Both inside and outside the hospital, pictures of Pio abound.  He is depicted as a slightly hunched-over, fair-skinned man with a short white beard and dark eyebrows. The focus of much interest are his hands, which were said to be marked by stigmata, wounds like those suffered by Christ.

In 1956, Pio inaugurated Casa Sollievo Della Sofferenza, which quickly became the center of the town where shrines, businesses and homes began to populate the once barren city. The San Giovanni Rotondo Catholic Shrine, which sits across from the entrance to the hospital is said to be evidence that the healing spirit and body cannot be divided, welcomes around four million tourists and pilgrims annually. The hospital alone has over 2,500 staff members with just over one thousand hospital beds.

In a city where the Catholic faith and human health are mutually important, the tensions between modern medicine and faith are played out. Domenico Crupi, the vice president and general director of the hospital, said that even though abortion is legal in Italy, no abortions are performed at Sollievo Della Sofferenza. No contraceptives are disbursed either, he said. “We don’t do abortions but the state doesn’t tell us what we can and cannot do.”

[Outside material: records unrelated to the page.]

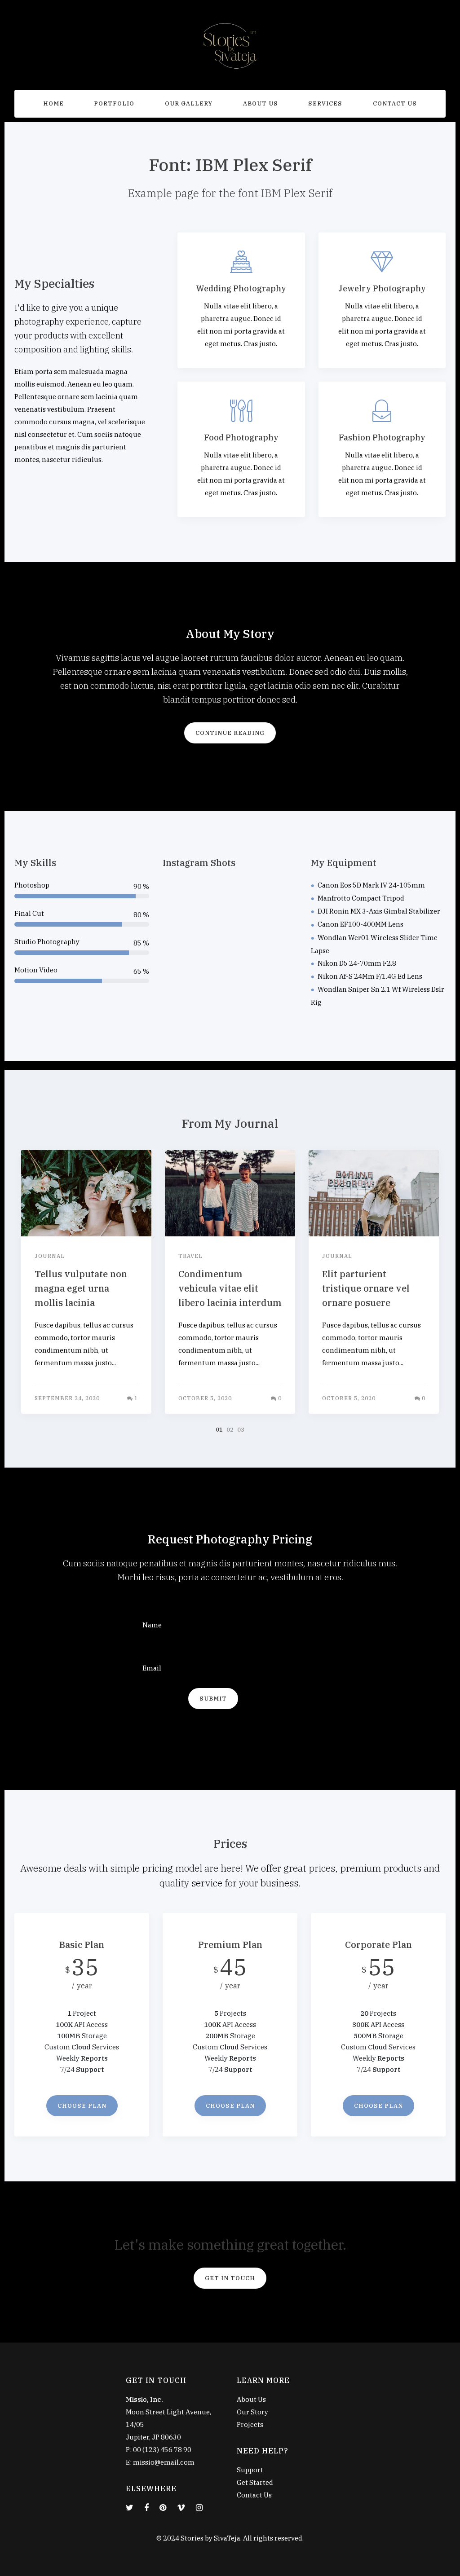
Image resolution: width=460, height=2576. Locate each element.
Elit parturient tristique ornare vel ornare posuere (366, 1288)
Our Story (252, 2412)
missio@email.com (164, 2462)
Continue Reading (230, 733)
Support (250, 2470)
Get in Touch (230, 2278)
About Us (260, 103)
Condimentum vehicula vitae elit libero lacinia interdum (230, 1288)
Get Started (255, 2482)
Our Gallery (188, 103)
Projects (250, 2424)
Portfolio (114, 103)
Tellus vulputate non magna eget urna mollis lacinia (81, 1288)
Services (325, 103)
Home (53, 103)
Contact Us (395, 103)
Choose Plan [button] (82, 2106)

While other Italian hospitals may be under government pressure to conform, Casa Sollievo Della Sofferenza has a special status among Italian hospitals. The medical center is supported and run by the Vatican and often receives substantial donations from adherents of Pio as well as patrons. In fact, it is said that even at the time of his death, Pio was resentful of the Italian bureaucracy. According to Bernard Ruffin’s, “Padre Pio: The True Story,” in 1948 the United Nations Relief and Rehabilitations Administration gave 400 million lira (approx. $738,607 USD) for the construction of the hospital. However, the money was paid to the Italian government. “To Padre Pio’s immense rage and stupefaction, the Italian government passed only two hundred fifty million lire to the Casa,” wrote Ruffins. Pio considered the act by the government as robbery.

On our visit, we saw how the Catholic faith is integrated into the treatment. We met a Capuchin monk who is the head of the chaplains in the hospital. His welcoming smile grabbed the attention of many of us, prompting everyone to put down their cameras and listen as the petite fair skinned man with a long white beard and long brown tunic told us about his hospital duties. On one floor, we saw a nun in a white ankle-length dress singing prayers and swinging a rosary as she paced through the halls. As the tour continued through the hospital, Brandon Gates stopped to take a few photos of the nun. “It was interesting to see the her walk down the hall praying for the residents in the hospital, simply because people tend not to focus so much on religion when they are in a hospital,” said Brandon “Usually there is a conflict between religion and science but at this hospital there was the merging of the two.”